● **Problem to solve**: Reproduce the data exactly; no word may be added or dropped.

(Stored items)
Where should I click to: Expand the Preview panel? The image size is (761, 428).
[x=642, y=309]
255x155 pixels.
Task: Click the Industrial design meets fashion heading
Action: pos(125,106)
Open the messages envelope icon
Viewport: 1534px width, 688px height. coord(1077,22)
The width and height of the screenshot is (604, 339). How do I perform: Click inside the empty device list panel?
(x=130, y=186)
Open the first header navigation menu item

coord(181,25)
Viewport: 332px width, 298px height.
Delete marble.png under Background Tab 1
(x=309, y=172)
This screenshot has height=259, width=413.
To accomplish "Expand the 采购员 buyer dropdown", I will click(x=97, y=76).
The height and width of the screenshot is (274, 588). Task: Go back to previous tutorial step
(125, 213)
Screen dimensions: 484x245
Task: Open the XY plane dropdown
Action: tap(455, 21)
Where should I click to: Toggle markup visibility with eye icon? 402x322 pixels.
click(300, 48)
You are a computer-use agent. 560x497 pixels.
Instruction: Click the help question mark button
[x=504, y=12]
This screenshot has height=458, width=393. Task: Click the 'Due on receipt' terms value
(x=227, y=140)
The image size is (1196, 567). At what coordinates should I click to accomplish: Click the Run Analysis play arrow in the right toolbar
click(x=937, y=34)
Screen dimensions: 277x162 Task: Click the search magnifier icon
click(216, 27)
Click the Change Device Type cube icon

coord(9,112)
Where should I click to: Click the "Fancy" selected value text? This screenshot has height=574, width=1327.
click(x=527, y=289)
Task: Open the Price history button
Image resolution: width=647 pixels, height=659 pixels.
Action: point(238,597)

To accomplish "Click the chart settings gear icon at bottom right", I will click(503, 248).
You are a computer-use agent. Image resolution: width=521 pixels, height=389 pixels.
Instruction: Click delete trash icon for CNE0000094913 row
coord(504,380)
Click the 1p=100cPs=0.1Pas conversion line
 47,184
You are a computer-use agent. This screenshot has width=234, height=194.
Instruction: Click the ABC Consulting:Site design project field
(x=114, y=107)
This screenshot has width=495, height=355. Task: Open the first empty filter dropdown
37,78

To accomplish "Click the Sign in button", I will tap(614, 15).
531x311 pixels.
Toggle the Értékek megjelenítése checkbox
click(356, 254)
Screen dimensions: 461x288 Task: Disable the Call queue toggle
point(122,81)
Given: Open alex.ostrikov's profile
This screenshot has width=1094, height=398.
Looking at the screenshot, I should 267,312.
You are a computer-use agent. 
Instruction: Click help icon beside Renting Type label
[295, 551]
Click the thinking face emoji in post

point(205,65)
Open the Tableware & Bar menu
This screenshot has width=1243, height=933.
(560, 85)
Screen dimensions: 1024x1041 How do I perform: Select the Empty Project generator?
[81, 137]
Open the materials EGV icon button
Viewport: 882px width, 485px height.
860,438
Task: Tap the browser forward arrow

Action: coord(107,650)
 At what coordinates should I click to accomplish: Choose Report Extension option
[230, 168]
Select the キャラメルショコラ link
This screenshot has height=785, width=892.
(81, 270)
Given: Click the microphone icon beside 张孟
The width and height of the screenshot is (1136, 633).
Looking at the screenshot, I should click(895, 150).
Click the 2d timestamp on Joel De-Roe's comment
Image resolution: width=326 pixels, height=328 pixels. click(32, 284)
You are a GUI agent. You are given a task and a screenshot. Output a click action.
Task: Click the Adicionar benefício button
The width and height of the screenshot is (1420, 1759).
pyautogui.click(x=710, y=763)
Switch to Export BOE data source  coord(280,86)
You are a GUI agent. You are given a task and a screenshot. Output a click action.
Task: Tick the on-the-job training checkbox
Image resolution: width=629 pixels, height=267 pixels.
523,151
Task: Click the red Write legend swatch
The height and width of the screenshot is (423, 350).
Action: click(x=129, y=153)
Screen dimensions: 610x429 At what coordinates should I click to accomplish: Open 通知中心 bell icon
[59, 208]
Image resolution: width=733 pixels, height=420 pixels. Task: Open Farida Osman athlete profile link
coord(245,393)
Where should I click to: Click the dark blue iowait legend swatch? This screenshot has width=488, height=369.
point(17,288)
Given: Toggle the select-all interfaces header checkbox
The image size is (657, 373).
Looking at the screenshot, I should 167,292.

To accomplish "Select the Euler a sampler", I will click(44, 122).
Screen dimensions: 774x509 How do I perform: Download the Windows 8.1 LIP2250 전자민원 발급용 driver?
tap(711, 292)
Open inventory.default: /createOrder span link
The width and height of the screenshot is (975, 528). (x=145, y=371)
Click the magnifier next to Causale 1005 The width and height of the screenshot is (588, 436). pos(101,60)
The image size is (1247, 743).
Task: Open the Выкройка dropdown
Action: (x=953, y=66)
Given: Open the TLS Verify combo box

● **Written response**:
Where should I click to: Expand the Preview panel? The image size is (761, 428).
[x=642, y=309]
255x155 pixels.
Task: Click the Industrial design meets fashion heading
Action: pos(125,106)
Open the messages envelope icon
Viewport: 1534px width, 688px height. coord(1077,22)
The width and height of the screenshot is (604, 339). How do I perform: Click inside the empty device list panel?
(x=130, y=186)
Open the first header navigation menu item

coord(181,25)
Viewport: 332px width, 298px height.
Delete marble.png under Background Tab 1
(x=309, y=172)
This screenshot has height=259, width=413.
To accomplish "Expand the 采购员 buyer dropdown", I will click(x=97, y=76).
The height and width of the screenshot is (274, 588). Task: Go back to previous tutorial step
(125, 213)
Screen dimensions: 484x245
Task: Open the XY plane dropdown
Action: tap(455, 21)
Where should I click to: Toggle markup visibility with eye icon? 402x322 pixels.
click(300, 48)
You are a computer-use agent. 560x497 pixels.
Instruction: Click the help question mark button
[x=504, y=12]
This screenshot has height=458, width=393. Task: Click the 'Due on receipt' terms value
(x=227, y=140)
The image size is (1196, 567). At what coordinates should I click to accomplish: Click the Run Analysis play arrow in the right toolbar
click(x=937, y=34)
Screen dimensions: 277x162 Task: Click the search magnifier icon
click(216, 27)
Click the Change Device Type cube icon

coord(9,112)
Where should I click to: Click the "Fancy" selected value text? This screenshot has height=574, width=1327.
click(x=527, y=289)
Task: Open the Price history button
Image resolution: width=647 pixels, height=659 pixels.
Action: point(238,597)

To accomplish "Click the chart settings gear icon at bottom right", I will click(503, 248).
You are a computer-use agent. Image resolution: width=521 pixels, height=389 pixels.
Instruction: Click delete trash icon for CNE0000094913 row
coord(504,380)
Click the 1p=100cPs=0.1Pas conversion line
 47,184
You are a computer-use agent. This screenshot has width=234, height=194.
Instruction: Click the ABC Consulting:Site design project field
(x=114, y=107)
This screenshot has width=495, height=355. Task: Open the first empty filter dropdown
37,78

To accomplish "Click the Sign in button", I will tap(614, 15).
531x311 pixels.
Toggle the Értékek megjelenítése checkbox
click(356, 254)
Screen dimensions: 461x288 Task: Disable the Call queue toggle
point(122,81)
Given: Open alex.ostrikov's profile
This screenshot has width=1094, height=398.
Looking at the screenshot, I should 267,312.
You are a computer-use agent. 
Instruction: Click help icon beside Renting Type label
[295, 551]
Click the thinking face emoji in post

point(205,65)
Open the Tableware & Bar menu
This screenshot has width=1243, height=933.
(560, 85)
Screen dimensions: 1024x1041 How do I perform: Select the Empty Project generator?
[81, 137]
Open the materials EGV icon button
Viewport: 882px width, 485px height.
860,438
Task: Tap the browser forward arrow

Action: coord(107,650)
 At what coordinates should I click to accomplish: Choose Report Extension option
[230, 168]
Select the キャラメルショコラ link
This screenshot has height=785, width=892.
(81, 270)
Given: Click the microphone icon beside 张孟
The width and height of the screenshot is (1136, 633).
Looking at the screenshot, I should click(895, 150).
Click the 2d timestamp on Joel De-Roe's comment
Image resolution: width=326 pixels, height=328 pixels. click(32, 284)
You are a GUI agent. You are given a task and a screenshot. Output a click action.
Task: Click the Adicionar benefício button
The width and height of the screenshot is (1420, 1759).
pyautogui.click(x=710, y=763)
Switch to Export BOE data source  coord(280,86)
You are a GUI agent. You are given a task and a screenshot. Output a click action.
Task: Tick the on-the-job training checkbox
Image resolution: width=629 pixels, height=267 pixels.
523,151
Task: Click the red Write legend swatch
The height and width of the screenshot is (423, 350).
Action: click(x=129, y=153)
Screen dimensions: 610x429 At what coordinates should I click to accomplish: Open 通知中心 bell icon
[59, 208]
Image resolution: width=733 pixels, height=420 pixels. Task: Open Farida Osman athlete profile link
coord(245,393)
Where should I click to: Click the dark blue iowait legend swatch? This screenshot has width=488, height=369.
point(17,288)
Given: Toggle the select-all interfaces header checkbox
The image size is (657, 373).
Looking at the screenshot, I should 167,292.

To accomplish "Select the Euler a sampler", I will click(44, 122).
Screen dimensions: 774x509 How do I perform: Download the Windows 8.1 LIP2250 전자민원 발급용 driver?
tap(711, 292)
Open inventory.default: /createOrder span link
The width and height of the screenshot is (975, 528). (x=145, y=371)
Click the magnifier next to Causale 1005 The width and height of the screenshot is (588, 436). pos(101,60)
The image size is (1247, 743).
Task: Open the Выкройка dropdown
Action: (x=953, y=66)
Given: Open the TLS Verify combo box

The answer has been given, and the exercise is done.